● **WHAT THE TASK ASKS**
Take the data below. Output it exactly from its first line through the line containing "Given: Check clion.enable.objc.settings".

─── DATA FOR PROCESSING ───

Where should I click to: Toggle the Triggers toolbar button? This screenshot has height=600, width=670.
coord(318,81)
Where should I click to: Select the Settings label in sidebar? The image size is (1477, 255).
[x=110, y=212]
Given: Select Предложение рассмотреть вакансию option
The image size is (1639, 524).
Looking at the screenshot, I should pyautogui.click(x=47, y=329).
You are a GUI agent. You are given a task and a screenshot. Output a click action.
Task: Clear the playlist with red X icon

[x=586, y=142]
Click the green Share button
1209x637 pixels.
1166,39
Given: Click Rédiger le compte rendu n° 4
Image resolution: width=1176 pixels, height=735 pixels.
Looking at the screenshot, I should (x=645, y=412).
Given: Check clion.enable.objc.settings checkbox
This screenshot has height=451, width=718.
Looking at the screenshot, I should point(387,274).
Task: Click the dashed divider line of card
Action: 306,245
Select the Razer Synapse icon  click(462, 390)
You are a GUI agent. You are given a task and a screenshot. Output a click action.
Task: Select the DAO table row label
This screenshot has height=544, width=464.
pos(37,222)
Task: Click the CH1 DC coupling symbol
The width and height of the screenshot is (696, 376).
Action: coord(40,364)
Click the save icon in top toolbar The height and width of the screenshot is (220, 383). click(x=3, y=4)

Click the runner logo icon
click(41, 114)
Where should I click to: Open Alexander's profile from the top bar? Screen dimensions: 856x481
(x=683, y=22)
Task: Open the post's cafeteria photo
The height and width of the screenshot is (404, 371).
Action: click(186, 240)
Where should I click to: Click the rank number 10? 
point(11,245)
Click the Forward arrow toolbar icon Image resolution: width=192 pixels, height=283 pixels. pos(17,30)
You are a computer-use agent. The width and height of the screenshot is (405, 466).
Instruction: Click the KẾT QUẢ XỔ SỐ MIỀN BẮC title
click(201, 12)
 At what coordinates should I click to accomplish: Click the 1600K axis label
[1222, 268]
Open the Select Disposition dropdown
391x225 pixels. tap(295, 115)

───

● **SOLUTION FOR THIS PROBLEM**
Where should I click to: Toggle the Triggers toolbar button? This screenshot has height=600, width=670.
coord(318,81)
Where should I click to: Select the Settings label in sidebar? The image size is (1477, 255).
[x=110, y=212]
Given: Select Предложение рассмотреть вакансию option
The image size is (1639, 524).
Looking at the screenshot, I should pyautogui.click(x=47, y=329).
You are a GUI agent. You are given a task and a screenshot. Output a click action.
Task: Clear the playlist with red X icon

[x=586, y=142]
Click the green Share button
1209x637 pixels.
1166,39
Given: Click Rédiger le compte rendu n° 4
Image resolution: width=1176 pixels, height=735 pixels.
Looking at the screenshot, I should (x=645, y=412).
Given: Check clion.enable.objc.settings checkbox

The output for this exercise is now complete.